Einmal im Jahr arbeiten alle Schüler der Schule einen Tag im Rahmen der Aktion „Tagwerk“ und erwirtschaften damit das Geld für die finanzielle Unterstützung der Schule in Uganda.
Einmal im Jahr wird ein Stipendium für zwei Schüler aus Uganda vergeben.
Ziel / Absicht
Die Schüler unserer Schule sollen zu einer aktiven, erlebbaren Weltoffenheit und zu einem solidarischen Miteinander erzogen werden.
Mit der Partnerschaft soll eine Vernetzung zwischen Schülern aus Rubona und Neuruppin erreicht werden.
Neuruppiner Schüler sollen mit der afrikanischen Kultur bekannt gemacht werden.
Die Schule in Rubona soll finanziell bei Projekten vor Ort unterstützt werden.
Rahmenbedingungen
Termine (Beginn/ Ende)
Beteiligte
Verantwortliche
Ressourcen
Die Uganda AG wird wöchentlich angeboten. Die Schüler beschäftigen sich hier mit Geschichte, Geografie, Flora, Fauna und Politik Ostafrikas. Sie präsentieren die Partnerschaft innerhalb und außerhalb der Schule. Die AG pflegt den Kontakt mit der Partnerschule über soziale Netzwerke (Facebook).
Im Januar/Februar 2017 besuchen die Schüler die Partnerschule in Rubona. Die Kosten der Reise tragen die Teilnehmer.

Zwei Schüler aus Rubona besuchen Neuruppin pro Schuljahr für ein halbes Jahr. Sie gehen bei uns zur Schule. Untergebracht werden sie bei Familien der Schulgemeinde.

Partner des Projekts sind der Verein „Möglichkeit durch Menschlichkeit“ und die „Kantine B“ sowie Familien der Schulgemeinde.

Der Verein trägt ein Stipendium und beteiligt sich an der finanziellen Unterstützung der Schule in Rubona.

„Kantine B“ als Essensanbieter der Schule übernimmt die Versorgung der Gastschüler während der Schulzeit.

Familien der Schulgemeinde beherbergen die Gastschüler und übernehmen die Kosten für Unterbringung und Verpflegung außerhalb des Schulbetriebs.
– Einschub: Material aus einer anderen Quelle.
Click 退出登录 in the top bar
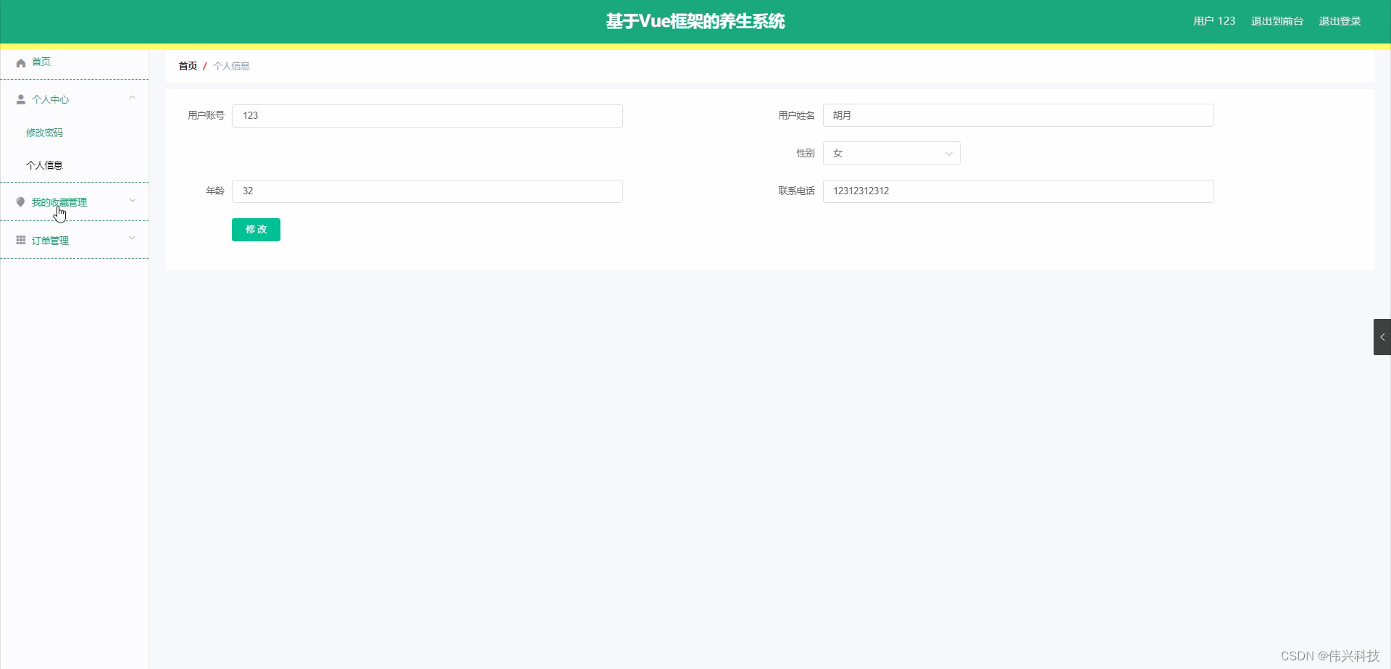The width and height of the screenshot is (1391, 669). pos(1340,21)
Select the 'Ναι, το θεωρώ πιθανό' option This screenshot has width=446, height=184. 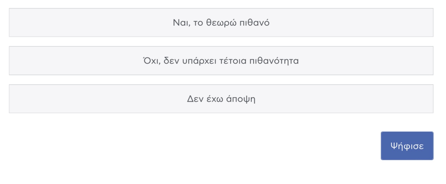[221, 22]
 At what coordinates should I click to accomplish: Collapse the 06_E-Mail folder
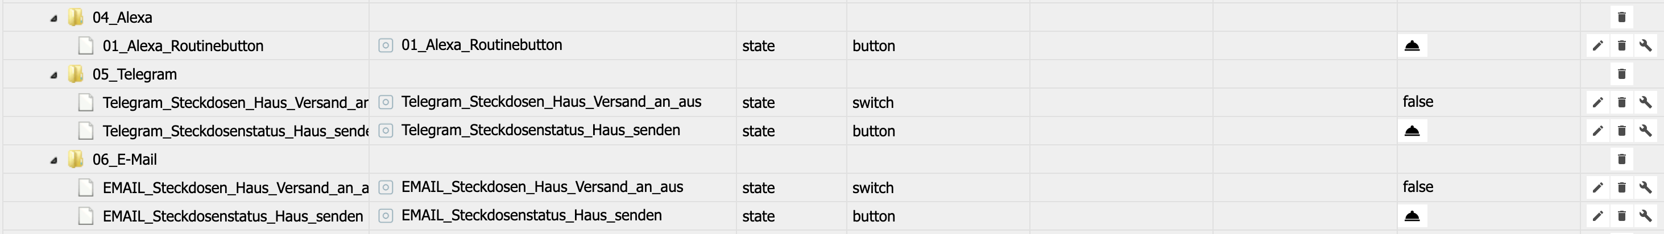pos(54,160)
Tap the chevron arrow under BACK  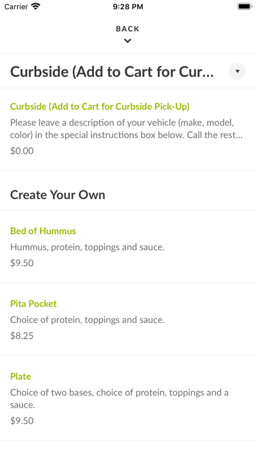(127, 41)
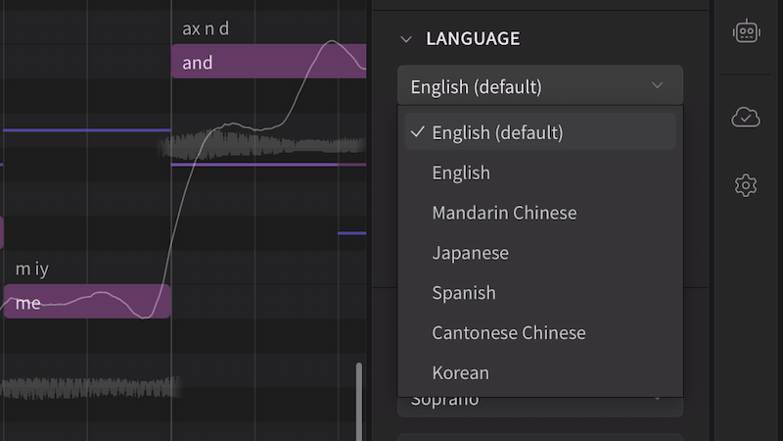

Das mit der „Aktion Tagwerk“ erwirtschaftete Geld fließt in das zweite Stipendium und in die finanzielle Unterstützung der Schule in Rubona. Darüber hinaus wird ein Lehrer aus Rubona pro Schuljahr eingeladen, als Unterstützung der Gastschüler in den ersten 14 Tagen. Der Gastlehrer wird in den 14 Tagen auch den Unterricht unserer Schule bereichern.

Das Einfließen von Kollekten in die Partnerschaft ist wünschenswert.
Fortbildungsbedarf
Die betreuenden Lehrer besuchen die Schule in Rubona im Januar 2015. Die Schüler der AG besuchen die Botschaft Ugandas, das Völkerkundemuseum und knüpfen Kontakte zur Uganda-Community in Berlin.
Evaluation
Wann ist das Projekt erfolgreich?
Wie wird evaluiert?
Die Partnerschaft ist erfolgreich, wenn kontinuierliche Kontakte zwischen Rubona und Neuruppin bestehen.
Die Uganda AG wird darüber turnusmäßig berichten.